8. Uniform/single payment option in rights issues
In order to ensure uniform treatment for all classes of investors in rights issues, the Board decided that only one payment option may be given by the issuer to all the investors i.e. either (i) part payment on application with balance money to be paid in calls or (ii) full payment on application. The Board also decided that where the issuer opts for part payment, it shall be incumbent on them to obtain approvals, if any, as may be necessary for the purpose.
9. Minimum Promoters’ contribution in Further Public Offers (FPOs)
In order to enable listed issuers to have more flexibility in raising capital through various instruments, the Board decided that the requirement of promoters’ contribution shall not be applicable to FPOs where equity shares of the issuer are not infrequently traded in a recognised stock exchange for three years and the issuer has a track record of dividend payment for three years.
10. Proforma Financial Statements in Offer Documents
It has been observed that the company proposing a public issue, at times, acquires an entity just after the end of the latest disclosed financial year and as a result of such acquisition / restructuring, certain companies become direct or indirect subsidiaries of the issuer company. In order to understand the financial impact of such acquisition / restructuring on the financial statements of the issuer company, the Board decided to mandate the inclusion of a proforma financial statement in Offer Documents in cases where the acquisition is material for the issuer company. Materiality for this purpose would mean:
a) the total book value of the assets of the acquired entity amounts to more than 20% of the pre-acquisition book value of the assets of the issuer company;
b) the total income of the acquired entity amounts to more than 20% of the total income of the issuer company.
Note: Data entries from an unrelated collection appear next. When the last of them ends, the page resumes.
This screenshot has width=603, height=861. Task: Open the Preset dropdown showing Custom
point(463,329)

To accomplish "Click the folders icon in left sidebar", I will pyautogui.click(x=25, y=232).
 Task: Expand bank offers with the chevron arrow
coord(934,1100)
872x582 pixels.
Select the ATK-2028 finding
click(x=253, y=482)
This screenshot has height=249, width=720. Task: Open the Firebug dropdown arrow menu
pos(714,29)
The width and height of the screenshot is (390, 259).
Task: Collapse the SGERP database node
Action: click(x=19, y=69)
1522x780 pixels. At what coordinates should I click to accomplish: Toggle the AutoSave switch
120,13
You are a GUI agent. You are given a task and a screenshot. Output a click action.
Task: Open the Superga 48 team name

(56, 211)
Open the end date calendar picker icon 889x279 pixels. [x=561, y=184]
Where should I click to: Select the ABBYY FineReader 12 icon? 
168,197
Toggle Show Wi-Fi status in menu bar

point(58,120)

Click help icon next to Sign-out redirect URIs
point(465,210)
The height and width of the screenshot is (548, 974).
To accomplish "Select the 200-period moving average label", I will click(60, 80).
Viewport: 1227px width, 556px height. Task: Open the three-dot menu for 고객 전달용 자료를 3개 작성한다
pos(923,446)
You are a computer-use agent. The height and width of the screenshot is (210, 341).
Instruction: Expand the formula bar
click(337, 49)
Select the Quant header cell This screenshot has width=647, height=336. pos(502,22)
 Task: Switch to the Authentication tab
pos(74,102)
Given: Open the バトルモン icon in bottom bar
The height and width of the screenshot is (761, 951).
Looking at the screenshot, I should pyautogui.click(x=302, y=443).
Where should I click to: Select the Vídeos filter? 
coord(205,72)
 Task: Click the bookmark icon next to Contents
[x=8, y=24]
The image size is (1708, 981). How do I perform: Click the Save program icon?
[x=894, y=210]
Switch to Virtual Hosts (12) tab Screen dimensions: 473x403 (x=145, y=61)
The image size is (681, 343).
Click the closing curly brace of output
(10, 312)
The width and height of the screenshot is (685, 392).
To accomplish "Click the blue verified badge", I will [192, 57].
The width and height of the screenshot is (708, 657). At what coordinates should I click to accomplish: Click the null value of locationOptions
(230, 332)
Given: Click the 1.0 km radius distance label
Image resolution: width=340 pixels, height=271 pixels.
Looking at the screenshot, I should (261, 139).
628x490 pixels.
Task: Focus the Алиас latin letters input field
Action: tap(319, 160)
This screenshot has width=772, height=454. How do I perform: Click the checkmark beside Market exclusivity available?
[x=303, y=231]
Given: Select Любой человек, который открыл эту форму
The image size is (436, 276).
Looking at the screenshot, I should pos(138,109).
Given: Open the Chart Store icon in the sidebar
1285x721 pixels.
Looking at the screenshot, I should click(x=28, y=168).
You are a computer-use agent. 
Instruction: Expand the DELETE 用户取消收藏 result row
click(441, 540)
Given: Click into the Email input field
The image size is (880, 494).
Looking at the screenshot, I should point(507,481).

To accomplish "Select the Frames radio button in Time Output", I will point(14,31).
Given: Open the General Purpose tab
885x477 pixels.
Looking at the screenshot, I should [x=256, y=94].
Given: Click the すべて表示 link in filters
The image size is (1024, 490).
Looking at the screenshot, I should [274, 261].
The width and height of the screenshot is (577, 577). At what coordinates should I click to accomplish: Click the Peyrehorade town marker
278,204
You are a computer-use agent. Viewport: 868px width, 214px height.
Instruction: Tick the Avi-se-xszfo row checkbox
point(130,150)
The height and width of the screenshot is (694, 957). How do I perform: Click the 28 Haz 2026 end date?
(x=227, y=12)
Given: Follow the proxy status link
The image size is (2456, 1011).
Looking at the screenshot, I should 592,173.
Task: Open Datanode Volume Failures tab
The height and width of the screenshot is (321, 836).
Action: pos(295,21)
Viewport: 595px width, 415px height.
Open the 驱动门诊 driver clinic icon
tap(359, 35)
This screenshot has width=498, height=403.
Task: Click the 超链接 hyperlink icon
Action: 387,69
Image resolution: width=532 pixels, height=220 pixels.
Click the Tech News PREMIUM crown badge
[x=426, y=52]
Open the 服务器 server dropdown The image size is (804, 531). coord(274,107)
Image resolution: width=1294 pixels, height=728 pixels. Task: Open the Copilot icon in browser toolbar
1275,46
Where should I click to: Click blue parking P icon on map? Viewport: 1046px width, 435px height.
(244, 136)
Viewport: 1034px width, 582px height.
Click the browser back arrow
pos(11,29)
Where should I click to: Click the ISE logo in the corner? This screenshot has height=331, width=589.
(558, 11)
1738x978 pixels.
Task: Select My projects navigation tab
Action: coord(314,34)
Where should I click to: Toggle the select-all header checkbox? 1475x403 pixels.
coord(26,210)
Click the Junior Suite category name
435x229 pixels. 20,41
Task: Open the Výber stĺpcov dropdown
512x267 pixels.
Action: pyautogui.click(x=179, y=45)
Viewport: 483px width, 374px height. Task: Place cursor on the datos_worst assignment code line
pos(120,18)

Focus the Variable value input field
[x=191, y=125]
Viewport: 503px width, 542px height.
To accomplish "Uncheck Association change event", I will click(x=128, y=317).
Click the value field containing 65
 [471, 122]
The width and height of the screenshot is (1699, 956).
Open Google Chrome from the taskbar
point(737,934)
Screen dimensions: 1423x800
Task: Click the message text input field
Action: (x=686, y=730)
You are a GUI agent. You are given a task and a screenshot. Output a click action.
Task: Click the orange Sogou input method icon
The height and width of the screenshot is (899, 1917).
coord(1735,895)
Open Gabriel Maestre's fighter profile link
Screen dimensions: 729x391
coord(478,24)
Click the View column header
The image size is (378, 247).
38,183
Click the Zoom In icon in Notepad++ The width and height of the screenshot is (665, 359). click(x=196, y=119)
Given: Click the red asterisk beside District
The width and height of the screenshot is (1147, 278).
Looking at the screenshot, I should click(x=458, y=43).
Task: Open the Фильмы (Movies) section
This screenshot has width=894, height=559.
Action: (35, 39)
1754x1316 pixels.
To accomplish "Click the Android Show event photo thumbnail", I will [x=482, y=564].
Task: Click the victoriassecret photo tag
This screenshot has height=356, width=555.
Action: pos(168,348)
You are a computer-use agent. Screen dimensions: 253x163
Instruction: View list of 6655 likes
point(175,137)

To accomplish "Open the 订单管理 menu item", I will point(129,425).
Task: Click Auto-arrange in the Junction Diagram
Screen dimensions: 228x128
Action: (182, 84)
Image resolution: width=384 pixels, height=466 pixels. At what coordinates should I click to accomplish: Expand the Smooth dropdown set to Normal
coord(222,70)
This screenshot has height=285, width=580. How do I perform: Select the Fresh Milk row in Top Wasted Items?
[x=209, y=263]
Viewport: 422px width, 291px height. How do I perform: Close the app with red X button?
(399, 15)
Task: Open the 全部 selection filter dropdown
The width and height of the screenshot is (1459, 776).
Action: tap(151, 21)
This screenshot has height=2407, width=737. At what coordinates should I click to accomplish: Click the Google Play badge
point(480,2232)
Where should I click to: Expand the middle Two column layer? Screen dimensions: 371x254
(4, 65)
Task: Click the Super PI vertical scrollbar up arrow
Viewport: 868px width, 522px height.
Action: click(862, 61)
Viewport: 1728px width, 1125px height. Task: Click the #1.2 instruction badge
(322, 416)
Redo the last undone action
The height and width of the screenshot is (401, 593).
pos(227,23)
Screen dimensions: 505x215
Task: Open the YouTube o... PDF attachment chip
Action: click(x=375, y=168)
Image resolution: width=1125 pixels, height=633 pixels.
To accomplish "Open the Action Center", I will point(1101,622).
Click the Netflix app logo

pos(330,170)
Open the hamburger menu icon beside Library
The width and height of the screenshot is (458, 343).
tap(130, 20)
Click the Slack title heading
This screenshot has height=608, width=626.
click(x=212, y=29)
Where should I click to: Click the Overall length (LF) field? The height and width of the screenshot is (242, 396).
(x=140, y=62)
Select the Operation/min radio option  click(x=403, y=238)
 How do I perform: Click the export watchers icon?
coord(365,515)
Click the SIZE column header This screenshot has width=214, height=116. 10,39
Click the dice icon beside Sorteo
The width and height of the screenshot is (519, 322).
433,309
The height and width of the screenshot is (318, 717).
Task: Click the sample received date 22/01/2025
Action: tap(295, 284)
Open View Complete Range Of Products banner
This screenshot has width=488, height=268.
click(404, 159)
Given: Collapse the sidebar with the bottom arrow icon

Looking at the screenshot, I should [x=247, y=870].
11. QIB Status to Postal Life Insurance Funds
The Board decided to accord QIB status to insurance funds set up by Department of Posts such as Postal Life Insurance Fund (PLIF) and Rural Postal Life Insurance Fund (RPLIF).
12. Amendments to SEBI (FVCI) Regulations
The Board approved amendments to the SEBI (Foreign Venture Capital Investors) Regulations, 2000 with regard to the registration procedure for Foreign Venture Capital Investors (FVCIs). The key amendments include furnishing firm commitment letter from investor for investing at least USD 1 million, (introduced by SEBI vide Circular No.IMD/DOF-1/FVCI/CIR No.1/2009 dated July 03, 2009). The amendments further provide for furnishing copies of financial statements of the applicant and the investor and furnishing of email address of applicant and the investor.